The Security and Fundamental Freedoms on the Internet Report emphasises the importance of the internet for promoting democratic initiatives and political debate, ensuring freedom of expression and dissemination of knowledge, as well as developing international communication and cultural understanding. Importantly, the report claims that ‘e-illiteracy will be the new illiteracy of the 21st Century; ensuring that all citizens have access to the Internet is therefore equivalent to ensuring that all citizens have access to schooling, and such access should not be punitively denied by governments or private companies’.
The Report acknowledges that cybercrime (including piracy) is rife and surveillance technologies exist which could eliminate a great deal of it, but states that ‘the overriding interest of protecting citizens’ fundamental rights should determine the limits and precise circumstances under which such technologies may be used by public authorities or companies’, and ‘the combating of crime must be proportionate to the nature of the crime’.
When the EU Parliament synonymises internet use with freedom of expression, education, and democratic participation, it seems highly unlikely that cutting off an individual’s internet (and consequently limiting their ability to enjoy these fundamental rights) will be considered a proportionate response to a few instances of copyright infringement.
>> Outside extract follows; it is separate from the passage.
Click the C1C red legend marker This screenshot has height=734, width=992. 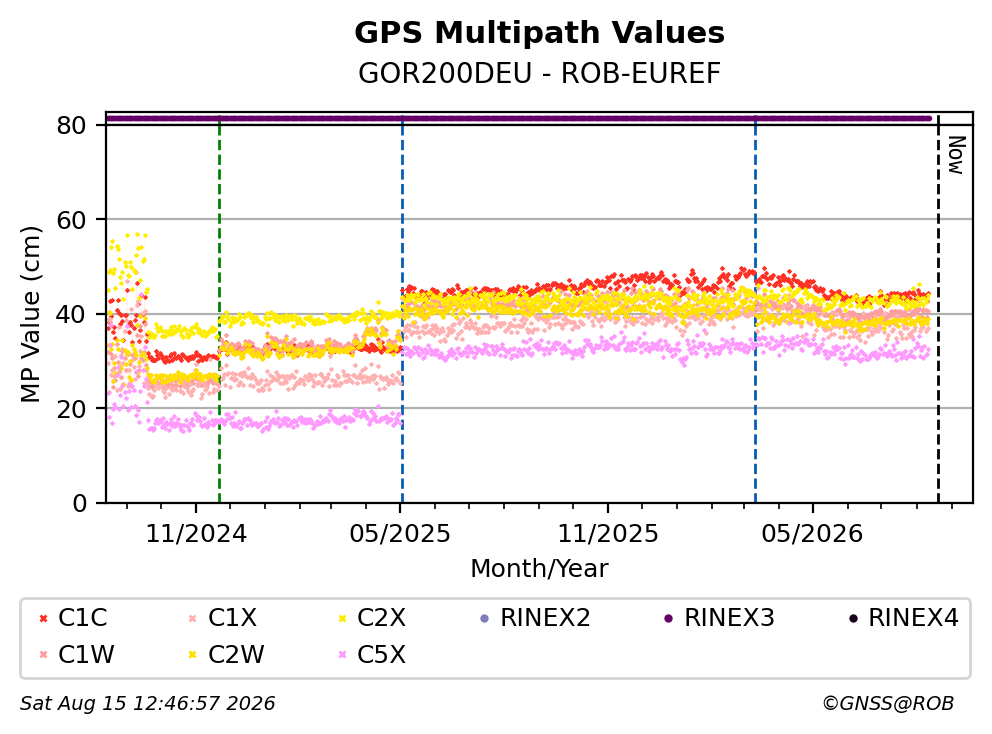pos(43,618)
It is recommended that the Council
‘proceed to the adoption of the directive on criminal measures aimed at the enforcement of intellectual property rights, following an assessment, in the light of contemporary innovation research, of the extent to which it is necessary and proportionate, and while simultaneously prohibiting, in pursuit of that purpose, the systematic monitoring and surveillance of all users’ activities on the Internet, and ensuring that the penalties are proportionate to the infringements committed; within this context, also respect the freedom of expression and association of individual users and combat the incentives for cyber-violations of intellectual property rights, including certain excessive access restrictions placed by intellectual property holders themselves’.
Sarkozy and the content industry, one presumes, will not be pleased".
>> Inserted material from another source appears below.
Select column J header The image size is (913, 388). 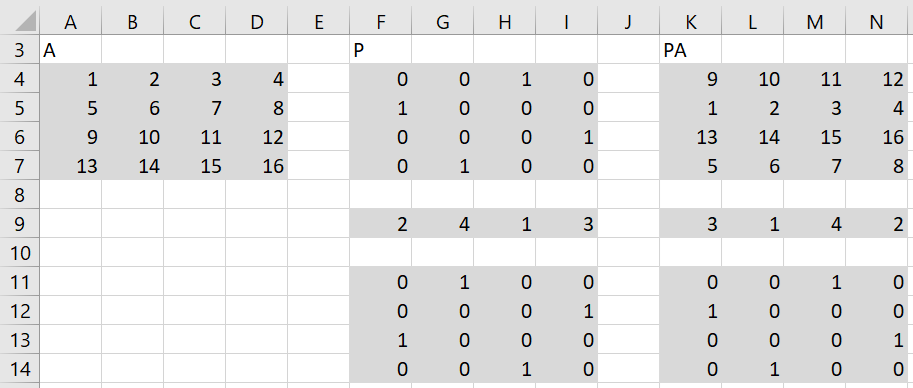629,22
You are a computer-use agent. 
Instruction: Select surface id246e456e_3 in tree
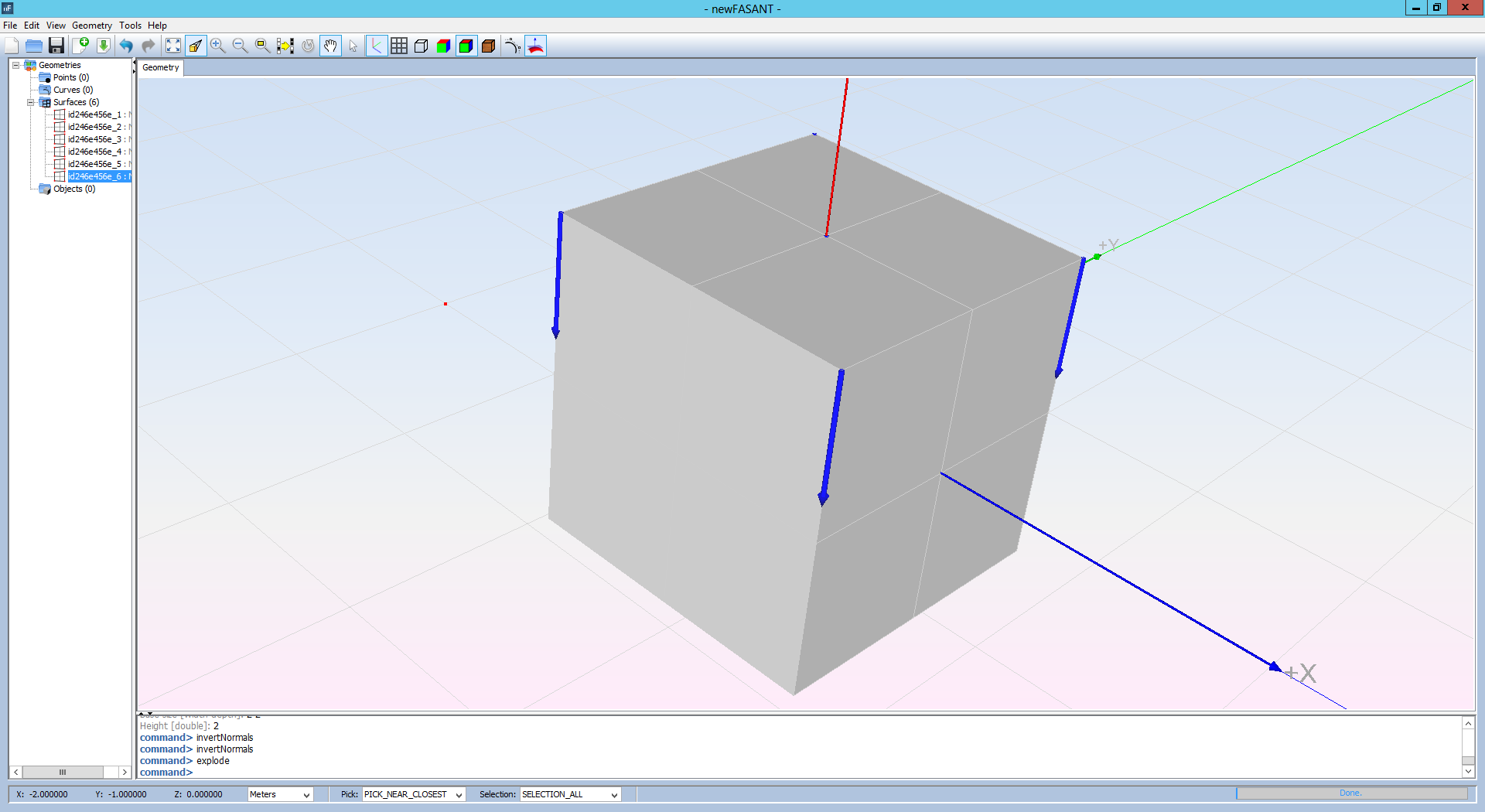94,139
The IPKat loves that bit about "an assessment, in the light of contemporary innovation research, of the extent to which it is necessary and proportionate, and while simultaneously prohibiting, in pursuit of that purpose, the systematic monitoring and surveillance of all users’ activities on the Internet, and ensuring that the penalties are proportionate to the infringements committed". This means "go away and find a perfect solution to the existing problem which has no political, economic or cultural side effects and leaves everyone totally happy" -- a tall order indeed. The ever-cynical Merpel muses, I wonder if we'll end up with the 'three strikes' rule anyway: it may currently have every legal defect imaginable but at least people understand it, and it's perfectly legal if you pass a law to say that it's a legitimate exception to the basic principles with which it is currently in conflict. And if we worried about principle, would we really be extending copyright in sound recordings to
95 years ...?
I don't see how real progress can be made against copyright infringement on the internet without systematic monitoring by ISPs - which the UK Government seems to have abandoned in its P2P consultation. Illegal infringers are of course expert at avoiding detection and and can even get under the ISPs' radar. If ISPs find it difficult to spot the villains, then what chance have the rest of us got? ISPs can monitor their traffic without reading everyone's personal emails. Looks like the HADOPI law is going through, so let's see...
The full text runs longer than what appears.